A mother and daughter bicker endlessly in Yang Mingming’s finely-crafted debut
Dir/scr. Yang Mingming. China, 2018, 117 mins.
Swap Sacramento’s lower middle-class for Beijing’s hutong dwellers, and Girls Always Happy almost resembles China’s answer to Lady Bird, laying bare the many ups and downs of a complex yet relatable mother-daughter relationship. A dark centre lurks at the heart of writer, director, editor and actress Yang Mingming’s feature debut, however, eschewing warmth for a warts-and-all — and sometimes bleakly humorous — approach.
“The only debt that can’t be repaid in this world is a mother’s love”
Premiering in Panorama, Girls Always Happy is unflinching in its exploration of a difficult parent-child dynamic, benefitting from intricate performances from the two leads. As Yang bickers furiously with co-star Nai An about everything from marriage to money to table manners, Girls Always Happy proves fascinating.
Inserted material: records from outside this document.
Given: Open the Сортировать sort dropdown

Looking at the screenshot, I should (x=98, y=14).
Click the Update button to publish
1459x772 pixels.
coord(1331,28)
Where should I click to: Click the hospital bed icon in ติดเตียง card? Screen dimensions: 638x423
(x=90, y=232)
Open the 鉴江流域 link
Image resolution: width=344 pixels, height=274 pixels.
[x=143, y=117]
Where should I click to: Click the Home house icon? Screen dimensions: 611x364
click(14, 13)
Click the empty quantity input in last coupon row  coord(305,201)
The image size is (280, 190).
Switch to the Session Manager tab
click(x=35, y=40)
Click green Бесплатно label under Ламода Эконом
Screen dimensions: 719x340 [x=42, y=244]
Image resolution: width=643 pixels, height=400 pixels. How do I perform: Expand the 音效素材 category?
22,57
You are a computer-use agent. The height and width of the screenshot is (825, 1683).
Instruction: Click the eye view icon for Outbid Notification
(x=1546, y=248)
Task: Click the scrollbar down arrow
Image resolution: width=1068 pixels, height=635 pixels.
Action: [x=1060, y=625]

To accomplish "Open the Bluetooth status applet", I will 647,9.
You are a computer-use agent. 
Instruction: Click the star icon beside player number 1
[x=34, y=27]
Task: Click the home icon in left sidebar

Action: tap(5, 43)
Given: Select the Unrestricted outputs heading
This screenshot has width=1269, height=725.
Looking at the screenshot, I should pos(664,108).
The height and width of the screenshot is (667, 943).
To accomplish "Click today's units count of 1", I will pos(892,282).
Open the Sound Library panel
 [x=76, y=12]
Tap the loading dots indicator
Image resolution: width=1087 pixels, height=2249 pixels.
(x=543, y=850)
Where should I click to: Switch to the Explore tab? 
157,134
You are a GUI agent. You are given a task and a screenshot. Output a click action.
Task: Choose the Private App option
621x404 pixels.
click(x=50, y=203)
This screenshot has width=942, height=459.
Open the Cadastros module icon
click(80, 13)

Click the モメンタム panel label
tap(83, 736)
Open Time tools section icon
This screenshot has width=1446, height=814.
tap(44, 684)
Yet, even though it gives the first-time filmmaker and her co-star a strong showcase, the film’s richness of character and insight isn’t matched by its narrative thrust, and thus likely to remain confined to the festival circuit.
The first thing that’s evident about twenty-something screenwriter Wu (Yang) and her unnamed single mother (An) is their festering despair; accustomed to disappointment on both the personal and professional fronts, slinging their discontent at each other. Resentment lingers at every turn, travelling in both directions. Wu can’t forgive her mother for past choices, including squandering the chance to receive a decent relocation payout. Meanwhile, her mother never misses an opportunity to offer criticism and demand recognition. “The only debt that can’t be repaid in this world is a mother’s love,” she wails at one point.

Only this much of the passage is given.